» **本文**:
——

2011年2月28日月曜日

歳を重ねて


 今日は2月最後の日です。何年経っても2月28日は好きではないのです。いつも寒い月末で落ち着かない日であるからです。
そして、この日が自分の誕生日と決められてもいるからです。本当は29日の深夜12時過ぎに誕生したのが事実らしいのですが、母が亡くなってしまった今は確かめようもありません。
29日では困るので28日にしておこうと医者に言われたとか聞いた事はあるけれど、月末の誕生日は忙しくて結局、翌月の3月3日におひな祭りと一緒に祝ってもらい、友だちを呼んだりちらし寿司を作ってもらったり、私の誕生日はいつもおひな祭りと一緒でした。
 
ですから自分の誕生日は戸籍の届け日と私の本当の生まれた日といつも祝ってくれた3月3日と3回もあるような感じとなっています。
おひな様は永遠に歳を取らないし、私もあやかりたいと思っています。

きのうまでの暖かさはどこへやら、今日はまた気温が10度も下がって寒さがぶり返して朝から氷雨のような冷たい雨が降っています。月末の用事を抱えているのですが、外出も辛いなと躊躇したくなるような日となってしまいました。

 折から入学試験真っ盛りのシーズンで、インターネット上に試験の内容と回答が流れてしまい大変な事になっているようです。もうすでに試験と呼ばれるような経験もとんと無い私ですが、試験とは言えませんが今月は免許の更新がありました。 また5年間の資格が伸びたのですが、ペーパードライバーの私もいよいよ正念場で最後のチャンスだと迷うのですが、周りのほとんど99パーセントの人たちは私に運転は無理と言います。

たいていのことは何とかやり遂げて来たのに、このことだけは挫折したことに悔いが残ります。歳を重ねるほど本当は必要だったのにと思うと残念です。

 後は全く関係ないことなのですが、沢山の犬を飼っていた中でシェパードを飼うチャンスが無かったことも未だに残念です。若いときに一度飼ってみたかったと先日テレビで見たドラマの中でのシェパードの映像に見入ってしまいました。

——

» **提供資料**:
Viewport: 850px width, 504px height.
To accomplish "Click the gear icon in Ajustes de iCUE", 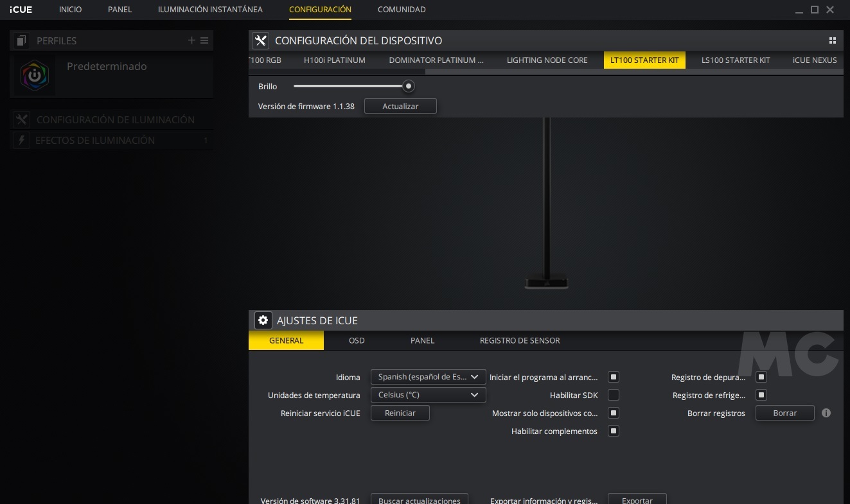I will pyautogui.click(x=262, y=320).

——

» **取り組む課題**:
**a)** 「歳を重ねて」の文章によると、今月の免許の更新で資格は何年間伸びましたか。
**b)** 「歳を重ねて」の文章を、「29日では困るので28日にし」から「だったのにと思うと残念です。」まで(両端を含む)書き直してください。その際、「ちらし寿司」を「手巻き寿司」に置き換えてください。
**c)** 「歳を重ねて」の文章の続きを、最後の文の後から書いてください。
一覧はこの作業には一切関わりません。

» **各課題の回答**:
**a)** 5年間です。

**b)**
29日では困るので28日にしておこうと医者に言われたとか聞いた事はあるけれど、月末の誕生日は忙しくて結局、翌月の3月3日におひな祭りと一緒に祝ってもらい、友だちを呼んだり手巻き寿司を作ってもらったり、私の誕生日はいつもおひな祭りと一緒でした。
 
ですから自分の誕生日は戸籍の届け日と私の本当の生まれた日といつも祝ってくれた3月3日と3回もあるような感じとなっています。
おひな様は永遠に歳を取らないし、私もあやかりたいと思っています。

きのうまでの暖かさはどこへやら、今日はまた気温が10度も下がって寒さがぶり返して朝から氷雨のような冷たい雨が降っています。月末の用事を抱えているのですが、外出も辛いなと躊躇したくなるような日となってしまいました。

 折から入学試験真っ盛りのシーズンで、インターネット上に試験の内容と回答が流れてしまい大変な事になっているようです。もうすでに試験と呼ばれるような経験もとんと無い私ですが、試験とは言えませんが今月は免許の更新がありました。 また5年間の資格が伸びたのですが、ペーパードライバーの私もいよいよ正念場で最後のチャンスだと迷うのですが、周りのほとんど99パーセントの人たちは私に運転は無理と言います。

たいていのことは何とかやり遂げて来たのに、このことだけは挫折したことに悔いが残ります。歳を重ねるほど本当は必要だったのにと思うと残念です。

**c)**
といって今は2匹の日本犬を可愛がることには大満足はしていますが、人の欲も限りがないもので困ったものです。
 昨日買って来た桃の枝を切り揃え桃の節句に備えています。妹から借りた手作りの吊し雛がひな祭りらしく花を添えています。
この雨が止めば一気に春に近づく事でしょう。

2011年2月22日火曜日

町起こし


 週末から日曜にかけて私の工房がある隣の駅周辺では町起こしという目的で染めの町をアピールしてイベ ントが催されていました。川に何反かの反物を張り近くのお店屋さんにのれんを掛けたり工夫をしていました。この町を宣伝して東京の染めに携わる町であるこ とをアピールして多くの人にわかってもらおうという試みで染色関係に従事する人や商店街の協力で関係者は頑張っていられるようです。

 元々は妙正地寺川の周りに昔は染めの工場が多くあり東京の染め物が盛んだった地域なのです。新宿区の地場産業として最近よく取り上げられています。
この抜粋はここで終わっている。